▶ [EXERCISE] Extract every line of the data below that contains the word "toolbar", matching case exactly.

▶ [EXERCISE MATERIALS]

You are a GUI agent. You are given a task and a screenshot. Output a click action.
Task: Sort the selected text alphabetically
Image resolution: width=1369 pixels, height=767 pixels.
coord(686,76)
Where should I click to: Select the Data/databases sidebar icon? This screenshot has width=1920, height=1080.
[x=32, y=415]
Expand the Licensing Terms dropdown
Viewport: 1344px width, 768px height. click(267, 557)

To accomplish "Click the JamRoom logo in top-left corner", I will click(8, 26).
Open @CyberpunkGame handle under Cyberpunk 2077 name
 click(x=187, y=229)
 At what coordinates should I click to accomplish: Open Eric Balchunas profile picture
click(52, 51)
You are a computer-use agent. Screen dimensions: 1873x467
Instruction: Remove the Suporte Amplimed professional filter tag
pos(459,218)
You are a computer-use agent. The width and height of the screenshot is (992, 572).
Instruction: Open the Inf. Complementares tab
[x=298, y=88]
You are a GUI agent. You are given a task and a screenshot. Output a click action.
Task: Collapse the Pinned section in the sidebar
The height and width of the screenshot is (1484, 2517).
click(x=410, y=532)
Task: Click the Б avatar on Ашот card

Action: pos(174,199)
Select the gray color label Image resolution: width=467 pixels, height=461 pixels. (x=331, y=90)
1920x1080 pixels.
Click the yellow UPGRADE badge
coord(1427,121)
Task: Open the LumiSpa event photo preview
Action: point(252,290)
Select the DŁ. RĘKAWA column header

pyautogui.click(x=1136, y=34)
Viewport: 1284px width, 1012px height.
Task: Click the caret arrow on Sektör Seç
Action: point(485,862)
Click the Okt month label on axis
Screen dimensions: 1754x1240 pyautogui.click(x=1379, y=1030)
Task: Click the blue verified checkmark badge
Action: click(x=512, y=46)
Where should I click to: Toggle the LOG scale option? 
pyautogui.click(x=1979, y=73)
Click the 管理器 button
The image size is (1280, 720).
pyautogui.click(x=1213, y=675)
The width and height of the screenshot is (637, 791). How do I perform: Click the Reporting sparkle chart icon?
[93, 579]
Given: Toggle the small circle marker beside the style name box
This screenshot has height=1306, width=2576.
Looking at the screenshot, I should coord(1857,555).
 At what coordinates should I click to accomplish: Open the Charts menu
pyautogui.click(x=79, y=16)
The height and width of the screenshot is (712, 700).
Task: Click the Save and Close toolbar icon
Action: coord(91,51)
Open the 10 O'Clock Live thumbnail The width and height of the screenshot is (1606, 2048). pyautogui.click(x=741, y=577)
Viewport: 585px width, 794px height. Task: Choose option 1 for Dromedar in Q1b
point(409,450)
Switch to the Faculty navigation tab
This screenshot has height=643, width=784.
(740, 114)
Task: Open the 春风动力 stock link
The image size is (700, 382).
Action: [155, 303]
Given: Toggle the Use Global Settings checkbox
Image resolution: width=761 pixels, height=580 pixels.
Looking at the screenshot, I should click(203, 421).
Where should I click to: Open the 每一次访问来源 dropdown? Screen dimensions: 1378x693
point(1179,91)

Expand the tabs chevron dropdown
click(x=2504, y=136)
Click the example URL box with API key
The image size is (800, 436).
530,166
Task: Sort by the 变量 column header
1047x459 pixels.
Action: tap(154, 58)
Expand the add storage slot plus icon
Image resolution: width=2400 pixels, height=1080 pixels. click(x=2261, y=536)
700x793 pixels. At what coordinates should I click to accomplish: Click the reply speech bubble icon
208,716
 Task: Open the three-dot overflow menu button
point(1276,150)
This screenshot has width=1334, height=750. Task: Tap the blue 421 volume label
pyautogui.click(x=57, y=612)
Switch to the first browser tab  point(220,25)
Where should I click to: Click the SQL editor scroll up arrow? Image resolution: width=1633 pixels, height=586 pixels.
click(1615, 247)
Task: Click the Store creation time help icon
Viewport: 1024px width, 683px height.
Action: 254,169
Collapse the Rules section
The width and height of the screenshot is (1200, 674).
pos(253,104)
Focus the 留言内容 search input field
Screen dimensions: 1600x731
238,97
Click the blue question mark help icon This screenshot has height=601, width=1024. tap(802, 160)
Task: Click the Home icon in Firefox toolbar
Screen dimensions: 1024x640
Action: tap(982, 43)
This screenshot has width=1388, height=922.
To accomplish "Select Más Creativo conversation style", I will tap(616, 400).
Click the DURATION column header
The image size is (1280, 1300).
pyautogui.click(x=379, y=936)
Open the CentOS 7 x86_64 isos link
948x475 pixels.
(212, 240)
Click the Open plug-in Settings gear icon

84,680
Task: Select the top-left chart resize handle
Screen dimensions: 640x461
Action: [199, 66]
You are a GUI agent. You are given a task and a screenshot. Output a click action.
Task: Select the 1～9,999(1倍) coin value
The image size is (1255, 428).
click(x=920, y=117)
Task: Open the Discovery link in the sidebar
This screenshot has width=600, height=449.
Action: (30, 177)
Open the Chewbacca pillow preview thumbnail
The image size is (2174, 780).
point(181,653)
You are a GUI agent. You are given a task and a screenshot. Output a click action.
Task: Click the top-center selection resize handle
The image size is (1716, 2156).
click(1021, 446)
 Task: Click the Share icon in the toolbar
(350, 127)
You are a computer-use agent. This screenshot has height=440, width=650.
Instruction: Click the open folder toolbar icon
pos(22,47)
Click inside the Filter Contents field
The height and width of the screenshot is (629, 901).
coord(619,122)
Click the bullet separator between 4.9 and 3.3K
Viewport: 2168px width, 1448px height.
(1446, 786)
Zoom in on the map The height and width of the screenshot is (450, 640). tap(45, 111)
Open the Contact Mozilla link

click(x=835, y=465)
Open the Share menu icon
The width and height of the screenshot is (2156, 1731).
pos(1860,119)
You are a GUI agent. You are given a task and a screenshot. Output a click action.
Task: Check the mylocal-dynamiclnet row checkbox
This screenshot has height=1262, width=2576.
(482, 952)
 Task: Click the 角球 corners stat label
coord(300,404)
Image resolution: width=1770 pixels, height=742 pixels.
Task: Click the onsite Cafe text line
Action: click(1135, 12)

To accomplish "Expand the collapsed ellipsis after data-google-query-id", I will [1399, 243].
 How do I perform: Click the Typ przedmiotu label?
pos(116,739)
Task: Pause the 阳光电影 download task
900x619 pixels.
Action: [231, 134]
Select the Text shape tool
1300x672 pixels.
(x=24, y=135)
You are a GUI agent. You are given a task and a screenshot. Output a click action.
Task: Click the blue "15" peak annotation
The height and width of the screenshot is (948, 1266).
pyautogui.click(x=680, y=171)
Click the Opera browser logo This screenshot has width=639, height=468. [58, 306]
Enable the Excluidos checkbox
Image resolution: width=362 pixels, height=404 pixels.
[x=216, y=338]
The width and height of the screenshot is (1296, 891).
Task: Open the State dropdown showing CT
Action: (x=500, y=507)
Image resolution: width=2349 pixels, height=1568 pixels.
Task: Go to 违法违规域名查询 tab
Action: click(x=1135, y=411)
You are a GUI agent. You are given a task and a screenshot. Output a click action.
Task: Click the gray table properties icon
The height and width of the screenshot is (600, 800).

▶ [COMPLETE OUTPUT]
Task: Click the Save and Close toolbar icon
Task: Click the Home icon in Firefox toolbar
 Task: Click the Share icon in the toolbar
Instruction: Click the open folder toolbar icon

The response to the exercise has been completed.